Healthy soil needs good drainage, not least so that a farmer can work it soon after rains in the spring or throughout the season. Wet soil is prone to being compacted by farm equipment, similar to the way that wet beach sand is much easier to use to build sandcastles! The roots of plants also need air, and the factors that lead to good drainage also lead to “breathable” soil, which allows the roots the oxygen that they need.
Although this criteria seems self explanatory, the presence of beneficial microorganisms can help create a good growing environment for plants. Soil organisms are able to “cycle” organic matter, which means they change organic matter into nutrients that other organisms, like plants, can consume. Plants are able to “cycle” nutrients through photosynthesis, as well as by absorbing nutrients from water in the soil. Soil organisms, meanwhile, do this by eating things that we can’t, like plant roots and manure, and in turn making these nutrients available to plants. The presence of many beneficial microorganisms creates a competitive living environment for harmful pests, and creates healthy plants that can better fend off disease.

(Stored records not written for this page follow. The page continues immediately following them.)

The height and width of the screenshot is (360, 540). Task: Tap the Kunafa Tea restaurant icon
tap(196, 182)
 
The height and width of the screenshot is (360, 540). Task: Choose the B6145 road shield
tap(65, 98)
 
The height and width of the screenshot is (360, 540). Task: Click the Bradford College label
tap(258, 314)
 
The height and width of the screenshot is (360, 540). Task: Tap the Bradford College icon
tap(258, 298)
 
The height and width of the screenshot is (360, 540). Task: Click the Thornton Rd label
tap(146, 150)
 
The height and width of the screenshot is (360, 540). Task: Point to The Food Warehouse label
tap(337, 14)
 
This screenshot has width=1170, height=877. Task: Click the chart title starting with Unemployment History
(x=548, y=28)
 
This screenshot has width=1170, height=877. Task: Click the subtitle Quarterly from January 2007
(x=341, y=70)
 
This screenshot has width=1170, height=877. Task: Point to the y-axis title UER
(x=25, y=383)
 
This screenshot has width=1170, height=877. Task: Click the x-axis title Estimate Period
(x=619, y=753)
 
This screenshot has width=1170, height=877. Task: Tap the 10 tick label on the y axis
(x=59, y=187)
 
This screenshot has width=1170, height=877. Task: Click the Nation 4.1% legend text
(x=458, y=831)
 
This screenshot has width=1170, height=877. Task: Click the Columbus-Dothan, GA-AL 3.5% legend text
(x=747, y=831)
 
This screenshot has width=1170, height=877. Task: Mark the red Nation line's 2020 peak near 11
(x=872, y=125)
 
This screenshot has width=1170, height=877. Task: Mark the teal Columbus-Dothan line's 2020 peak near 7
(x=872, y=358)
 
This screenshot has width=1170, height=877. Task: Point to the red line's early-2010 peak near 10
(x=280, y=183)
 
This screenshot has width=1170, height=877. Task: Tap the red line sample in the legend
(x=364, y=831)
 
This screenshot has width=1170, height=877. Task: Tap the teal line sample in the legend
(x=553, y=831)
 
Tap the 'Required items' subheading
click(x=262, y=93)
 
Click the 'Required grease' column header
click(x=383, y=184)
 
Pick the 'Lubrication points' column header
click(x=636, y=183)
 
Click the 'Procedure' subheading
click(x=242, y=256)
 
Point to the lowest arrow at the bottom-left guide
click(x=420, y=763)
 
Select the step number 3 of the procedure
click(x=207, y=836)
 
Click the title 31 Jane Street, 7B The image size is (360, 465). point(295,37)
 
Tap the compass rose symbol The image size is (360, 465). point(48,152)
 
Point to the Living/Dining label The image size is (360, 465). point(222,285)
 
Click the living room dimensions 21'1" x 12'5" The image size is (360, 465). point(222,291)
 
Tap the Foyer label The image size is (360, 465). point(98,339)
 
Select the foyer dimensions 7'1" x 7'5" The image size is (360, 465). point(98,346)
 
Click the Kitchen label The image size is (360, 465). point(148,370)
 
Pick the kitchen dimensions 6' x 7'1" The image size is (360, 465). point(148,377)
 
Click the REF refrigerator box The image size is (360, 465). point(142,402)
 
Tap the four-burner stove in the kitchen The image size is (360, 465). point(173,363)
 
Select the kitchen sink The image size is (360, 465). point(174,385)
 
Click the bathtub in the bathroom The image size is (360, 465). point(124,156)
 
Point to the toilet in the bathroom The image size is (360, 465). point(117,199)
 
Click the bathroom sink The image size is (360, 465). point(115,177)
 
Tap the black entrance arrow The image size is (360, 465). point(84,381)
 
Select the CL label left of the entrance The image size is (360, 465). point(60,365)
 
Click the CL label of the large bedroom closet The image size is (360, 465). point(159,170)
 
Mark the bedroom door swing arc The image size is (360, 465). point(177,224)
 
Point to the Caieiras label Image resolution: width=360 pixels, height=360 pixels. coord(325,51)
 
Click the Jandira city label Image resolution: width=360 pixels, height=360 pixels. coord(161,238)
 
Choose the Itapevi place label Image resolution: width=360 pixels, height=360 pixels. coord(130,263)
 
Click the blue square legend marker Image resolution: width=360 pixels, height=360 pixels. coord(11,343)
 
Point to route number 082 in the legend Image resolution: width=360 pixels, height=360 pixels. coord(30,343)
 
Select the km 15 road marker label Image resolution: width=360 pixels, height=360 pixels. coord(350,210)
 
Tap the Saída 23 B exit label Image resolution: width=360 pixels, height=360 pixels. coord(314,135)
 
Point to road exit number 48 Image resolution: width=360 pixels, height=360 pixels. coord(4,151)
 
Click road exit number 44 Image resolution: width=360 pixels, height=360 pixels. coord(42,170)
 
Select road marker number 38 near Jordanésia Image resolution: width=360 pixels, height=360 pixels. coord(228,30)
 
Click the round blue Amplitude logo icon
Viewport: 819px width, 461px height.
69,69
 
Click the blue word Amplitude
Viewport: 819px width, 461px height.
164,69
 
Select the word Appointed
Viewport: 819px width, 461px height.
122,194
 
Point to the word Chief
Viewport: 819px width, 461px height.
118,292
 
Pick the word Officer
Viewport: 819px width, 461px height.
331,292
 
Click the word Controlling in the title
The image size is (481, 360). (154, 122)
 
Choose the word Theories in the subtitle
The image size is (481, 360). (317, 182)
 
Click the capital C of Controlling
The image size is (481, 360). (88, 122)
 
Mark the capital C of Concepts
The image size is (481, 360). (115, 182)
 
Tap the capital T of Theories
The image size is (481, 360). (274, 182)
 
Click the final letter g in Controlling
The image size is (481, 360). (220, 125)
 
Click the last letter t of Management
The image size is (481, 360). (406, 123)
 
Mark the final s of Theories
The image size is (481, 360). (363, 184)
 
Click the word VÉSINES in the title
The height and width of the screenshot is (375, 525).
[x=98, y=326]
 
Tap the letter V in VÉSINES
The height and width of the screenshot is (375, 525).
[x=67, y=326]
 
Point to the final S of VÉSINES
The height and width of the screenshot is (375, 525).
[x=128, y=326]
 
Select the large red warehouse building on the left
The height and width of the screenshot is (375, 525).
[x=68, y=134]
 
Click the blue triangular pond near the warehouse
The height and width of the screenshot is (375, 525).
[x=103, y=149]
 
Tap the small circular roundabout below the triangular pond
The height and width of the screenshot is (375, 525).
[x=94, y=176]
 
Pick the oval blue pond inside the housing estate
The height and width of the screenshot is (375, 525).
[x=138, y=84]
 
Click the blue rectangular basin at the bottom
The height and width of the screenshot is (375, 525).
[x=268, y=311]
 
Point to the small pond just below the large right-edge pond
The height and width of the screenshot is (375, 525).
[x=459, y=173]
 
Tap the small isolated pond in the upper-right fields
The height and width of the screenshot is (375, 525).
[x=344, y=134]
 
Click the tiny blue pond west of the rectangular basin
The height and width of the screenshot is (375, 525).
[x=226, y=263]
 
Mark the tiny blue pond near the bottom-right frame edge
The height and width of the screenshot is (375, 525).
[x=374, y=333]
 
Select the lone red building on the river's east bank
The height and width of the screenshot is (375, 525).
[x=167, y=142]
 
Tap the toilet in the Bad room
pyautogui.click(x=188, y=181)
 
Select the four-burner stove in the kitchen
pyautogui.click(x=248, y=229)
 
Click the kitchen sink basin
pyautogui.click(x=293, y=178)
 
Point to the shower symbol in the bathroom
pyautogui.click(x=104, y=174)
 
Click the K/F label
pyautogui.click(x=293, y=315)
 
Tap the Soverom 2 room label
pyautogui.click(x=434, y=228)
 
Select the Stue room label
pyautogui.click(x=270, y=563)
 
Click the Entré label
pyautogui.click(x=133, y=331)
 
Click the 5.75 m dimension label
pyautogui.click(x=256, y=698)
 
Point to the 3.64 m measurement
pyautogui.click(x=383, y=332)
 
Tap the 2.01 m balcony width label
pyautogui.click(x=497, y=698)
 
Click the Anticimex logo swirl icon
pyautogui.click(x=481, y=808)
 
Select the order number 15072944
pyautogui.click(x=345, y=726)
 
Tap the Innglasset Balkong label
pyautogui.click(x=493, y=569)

Healthy soils are also free of toxins that could harm the plant, either natural or introduced by humans. Unfortunately, harmful toxins can be introduced by things like toxic sludge or oil spills. However, bacteria and fungi are able to process and remove these chemicals, which is another reason that microorganisms are key to healthy soils.
Best of all, healthy soils are resilient. That means that they resist being degraded, and when they do encounter adverse conditions, they are quick to recover. This resiliency is powered by all the other elements of healthy soils: when there is a lot of organic matter in the soil, soil particles cling tightly together and resist erosion. When healthy microorganisms are present, they are able to detoxify the soil in the event of contamination. These qualities and more are why healthy soils will be an important part of our agricultural system in the face of a changing climate.
There are proven strategies to improve soil health, but every farm uses different techniques according to the opportunities and challenges that farm has. Soil health is important for successful farm businesses, but healthy soils are also crucial in fighting climate change and creating resilient food systems. In recent decades, farming practices like intensive tillage and use of chemical fertilizers have led not only to soil loss through erosion and run-off, but also greater carbon emissions and reduced carbon sequestration. Luckily, there is a lot of great work supporting healthy soils in Maine, including the formation of the Maine Soil Health Network and the recent passage of the Maine Healthy Soils Program. In future blog posts, we will dive further into why soil health matters, how healthy soils help make farms resilient to climate change, and visit some Maine farms on the leading edge of cultivating soil health.